Action item = In the copy, include exactly the lines from the one with "Instruction: Click the" through the end of the data and no others, both ends kept, with every picture left out.

+ + + + + + +

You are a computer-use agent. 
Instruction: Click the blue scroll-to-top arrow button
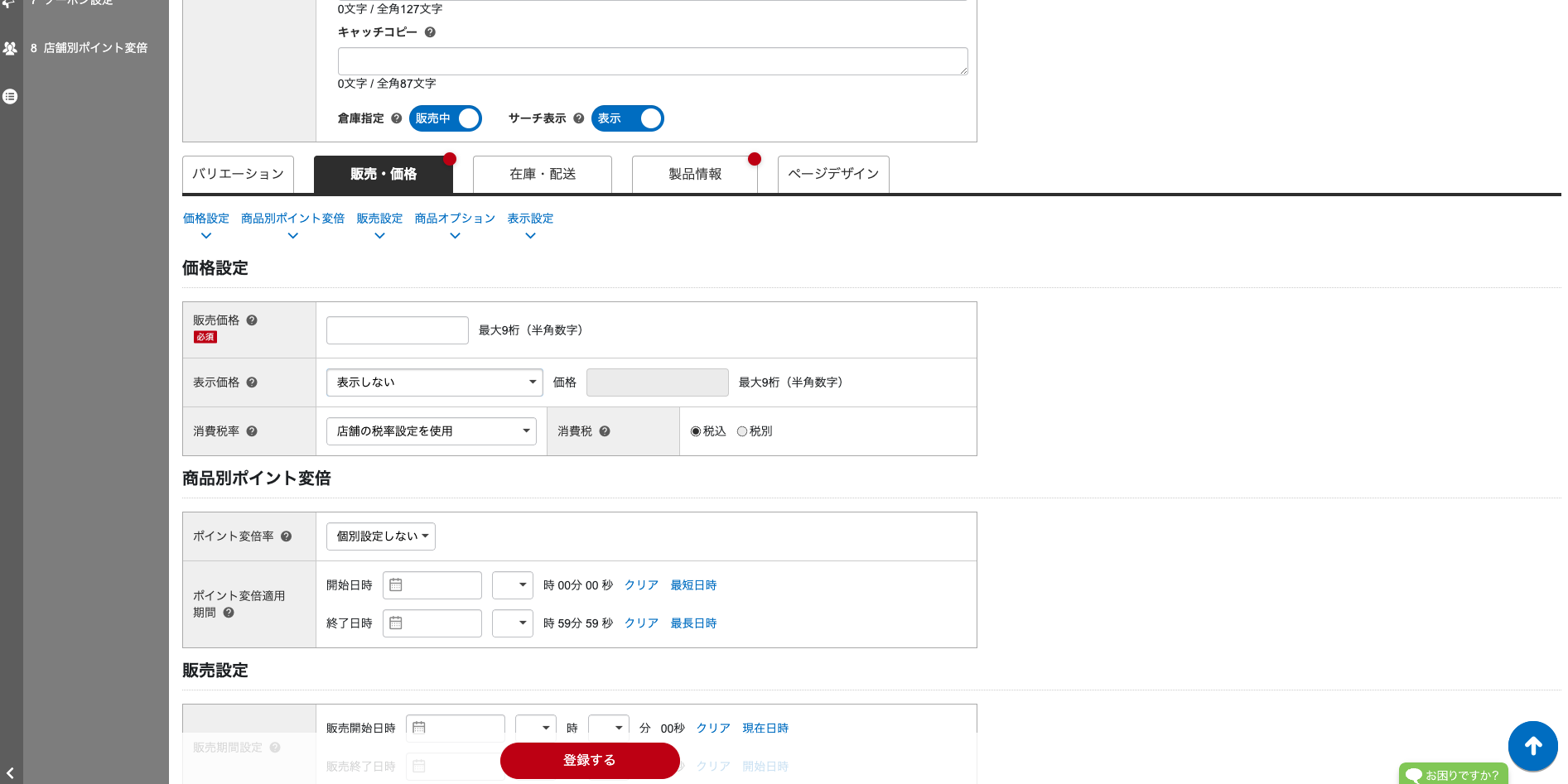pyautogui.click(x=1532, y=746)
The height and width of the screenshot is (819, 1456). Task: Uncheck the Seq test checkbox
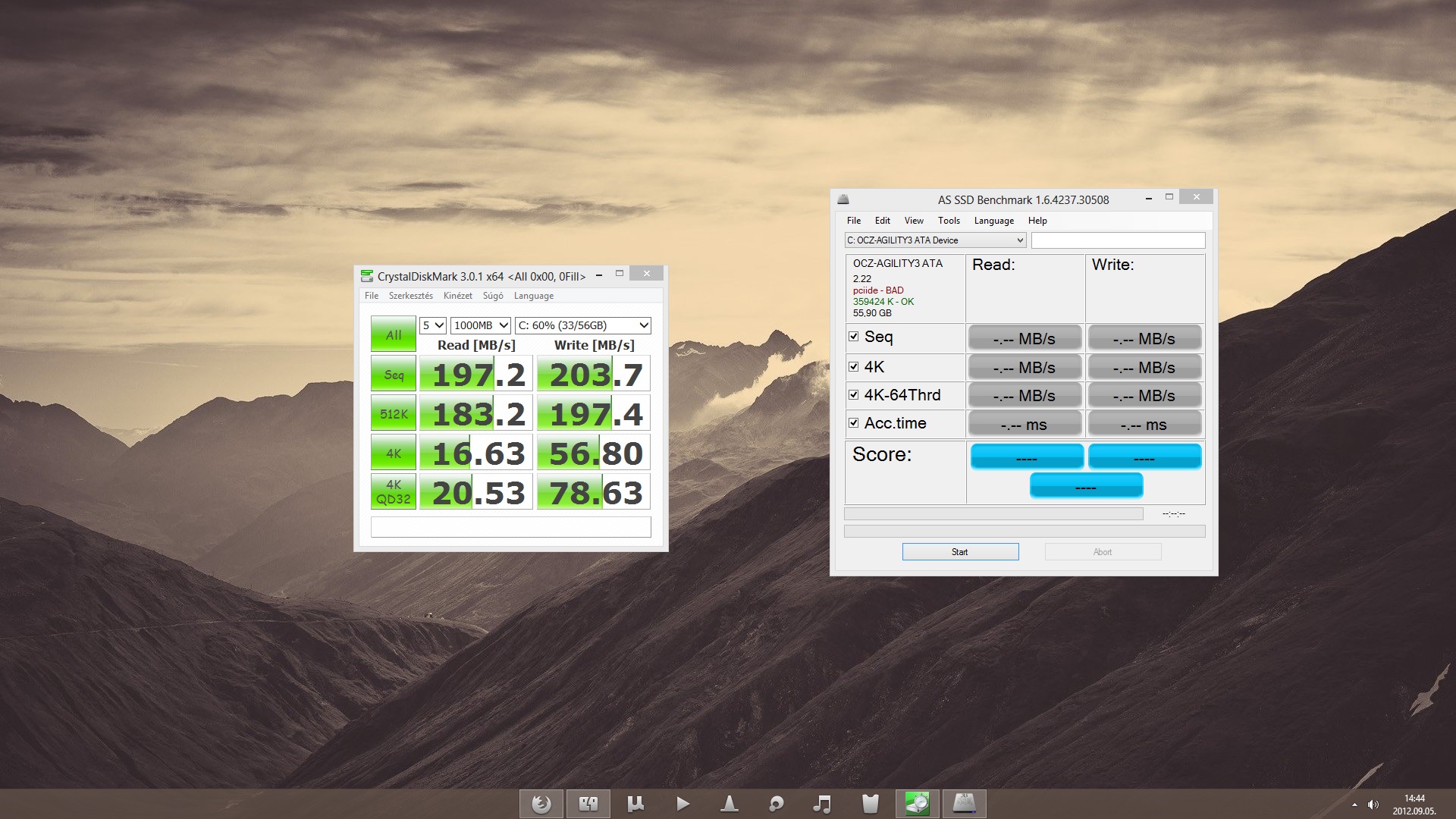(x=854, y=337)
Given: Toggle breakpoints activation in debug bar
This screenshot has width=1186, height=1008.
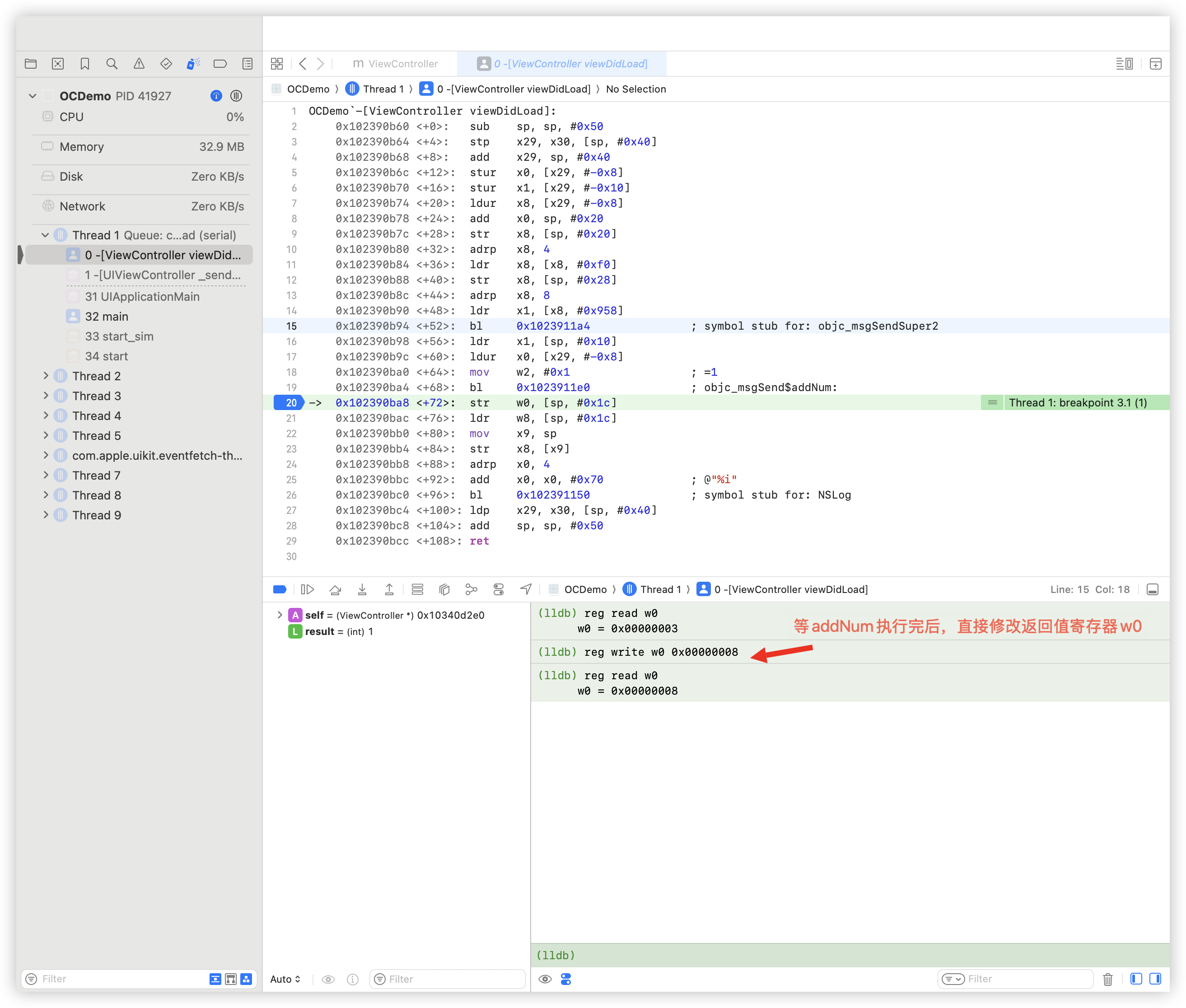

+ + + + + + +

Task answer =
Instruction: Click the blue scroll-to-top arrow button
pyautogui.click(x=1532, y=746)
The height and width of the screenshot is (819, 1456). Task: Uncheck the Seq test checkbox
(x=854, y=337)
Given: Toggle breakpoints activation in debug bar
This screenshot has width=1186, height=1008.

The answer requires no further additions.